Youth played a critical role in the Birmingham Civil Rights Movement. On international women’s day we’d like to highlight the memories of some of the young female foot soldiers who participated in mass meetings and protests.
Eloise Staples: Freshman at Parker High School
The moment was so strong and intense and the people were so… I want to say fierce from a standpoint of anger but they were so strong…it was contagious. Even if you went with the intent of fooling around you listened…it was the euphoria I guess. …. [I]t made us stop and think. We weren’t into reading newspapers and watching the news and that kind of thing but it made you wonder, what’s really going on?
Danella Jones Bryant: Parker High School 16 years old
I was spell bound….The mass meetings were where people got together and they talked about getting their rights. Being able to do the things that they couldn’t do in a non-violent way. And that really impressed me because I wasn’t into violence.
Audrey Hendricks: 8 years old
[T]he meetings themselves, from what I can remember, was energy. It was very organized. I remember times when they would say, ‘If we are going to march tomorrow, if you have any weapons come down and put them on the table.’ And there would be people to come down and put knives on the table and those kinds of things…..[T]here was not any difference in the meetings [for the children versus those for the adults.] The same kind of thing…there was singing, there was strategizing. They talked about what would happen if you are going to march.
Floretta Scruggs Tyson: Sophomore at Ullman High School
[The day of the protest] I was kind of nervous…because I really didn’t think I was going to jail but I was getting prepared to [be arrested]….[I]n the Movement they were teaching us the non-violent act and what to do in case we went to jail….I took things out of the house like underwear, toothbrush, toothpaste in case I went to jail…..So my friends and I went on to the church and when we got there it was a bunch of other people there and we had already been assigned to what we were going to do. So we got in our little groups…they were still teaching us, telling us what to do in case something should happen. So we listened and then it was time to march. Well, we got maybe about a half a block from the church and we were arrested. There were a lot of paddy wagons out.
[The detention] was horrible. I never want to experience it again….[I]t was terrifying because we were in a real jail where they had real criminals….[we were mixed in with these other prisoners.] I can really remember the prostitutes…they were really rowdy….they were just cursing and just carrying on and when they were talking they were like right beside our bunk and every time they said something…we were nervous. (She detained for nine days.)

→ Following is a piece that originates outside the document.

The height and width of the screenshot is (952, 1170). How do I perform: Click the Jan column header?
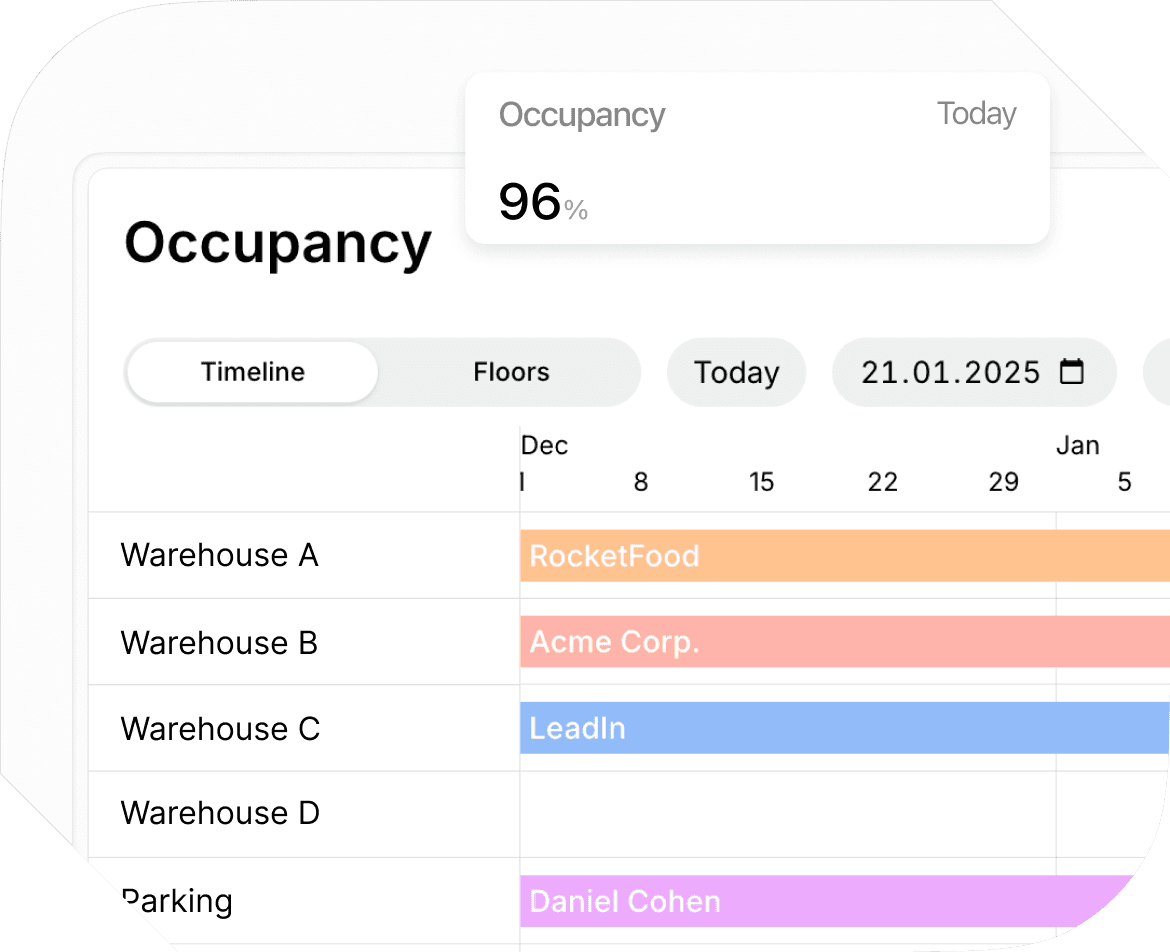point(1078,445)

Emily Thomas Ellis: Parker High School (With hundreds of students she marched from the School to the Sixteenth Baptist Church - @2 miles)

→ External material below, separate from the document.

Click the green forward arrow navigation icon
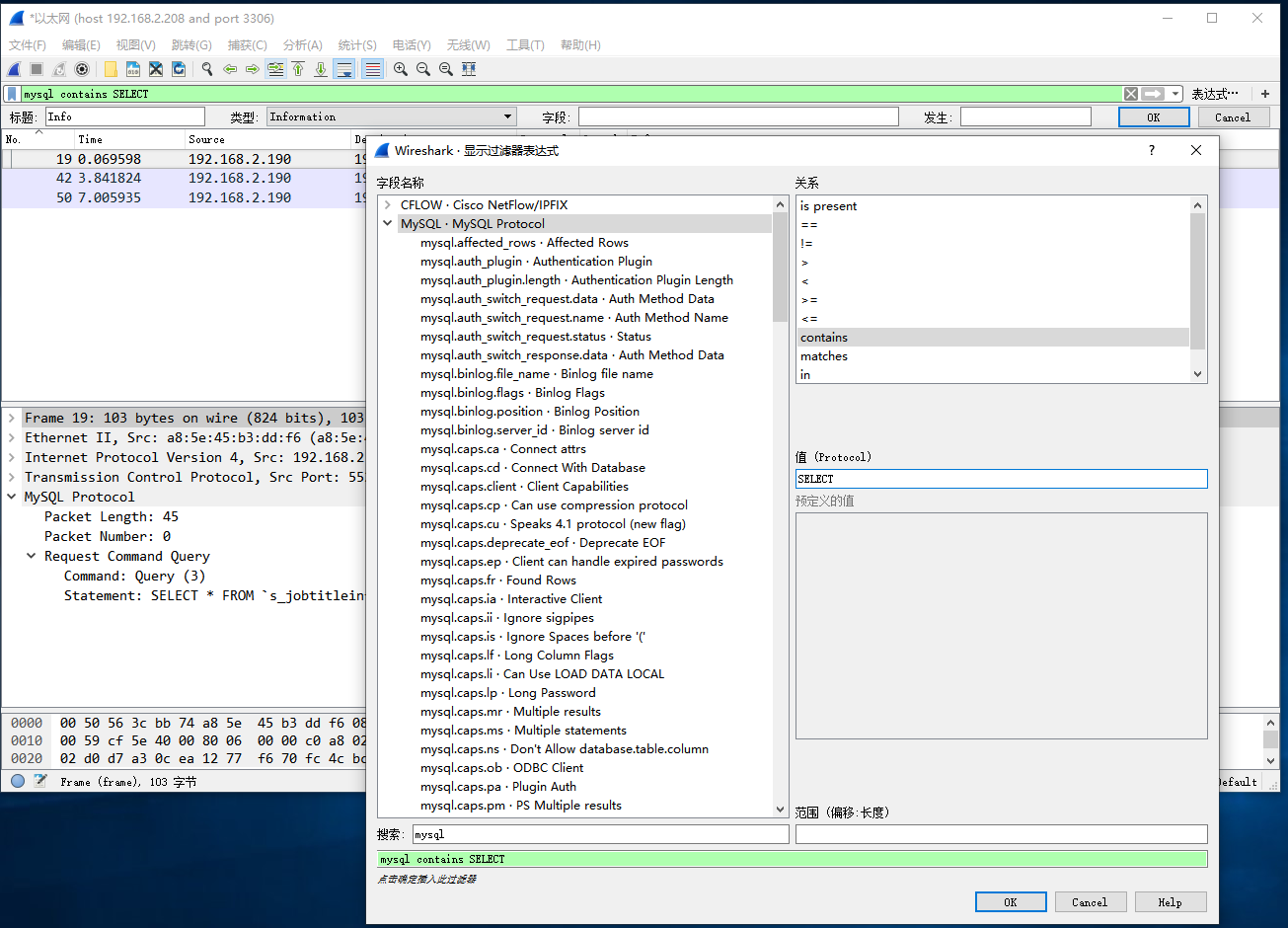 [253, 69]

Over five or six hundred [students marched from Parker High School to Sixteenth Street Baptist Church. At the church] I was so shocked because I had never seen Dr. Martin Luther King before and he was in the pulpit….He said that we were tired of being pushed around. Tired of riding in the back of the bus. Tired of not being able to eat at the lunch counters….. Tired of drinking out of the water fountain that says “colored only.”

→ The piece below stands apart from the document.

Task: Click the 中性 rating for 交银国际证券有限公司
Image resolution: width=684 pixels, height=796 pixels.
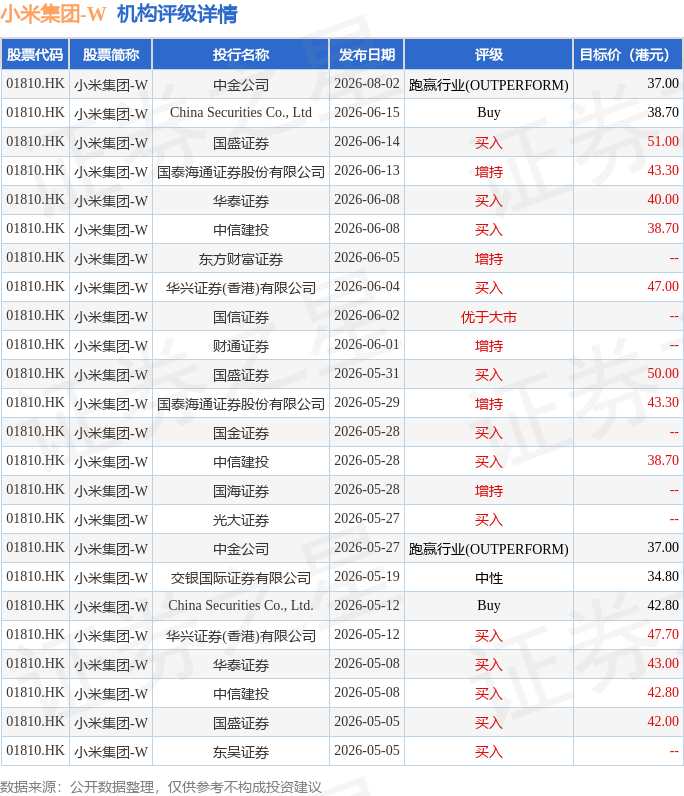Action: click(x=488, y=578)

Miriam McClendon: Sophomore at Wenonah High School
When we got to Kelly Ingram Park we were split up in different groups and each group had an assigned area. My group’s assigned area was the Atlantic Mills Thrift Store…..[At the store] [w]e had out our little signs and we formed our little circle and we started marching and singing…..[The store manager] immediately called the police….[and we were all arrested.]
Deborah Hill – High school senior
[Upon arriving downtown] I remember coming into this area near this park being met by fierce dogs and police barricades. I think about that often, because you know when you think about how policemen are trained to deal in crowds today. That was unheard of in the ‘60s… There was fear on both sides…..I have always been of the personal opinion that the police helped to exacerbate the level of the temperature of the crowd…..[The police] were all around the park. You had fire hoses that were aimed at you and those were very forceful. I mean extremely forceful hoses and the hoses were turned loose on people as well as the dogs….[I]f you came across a certain line, they would turn those dogs on you and those dogs were very vicious. I remember seeing the gnashing of [the] teeth of the dogs.
They did unleash the water hoses on us. I remember the power was so powerful from the hose the force was just so overpowering it tore my dress. We had to jump into a car and I remember the force was so powerful that the car was just rocking from side to side. We honestly felt that we were going to die. I had never encountered a force so strong in my life. I had no idea that the force of water could be so powerful and yes we thought that we were going to die, that we would never see our parents again. I remember one of the young ladies panicking in the car and she jumped up. Our thing was that if we held our heads down and they didn’t see us, they would change the direction of the hose from us to someone else and we would be able to get out of the car and eventually get away. But you know she panicked and we probably had to slap her back to reality to get her back. But she just knew she was going to die and you never know what you’re going to do until you are faced in a situation such as that. For many, many years I had kept that in the recesses of my own mind because it was such dangerous times. I believe that was the closest time I really came to [death.]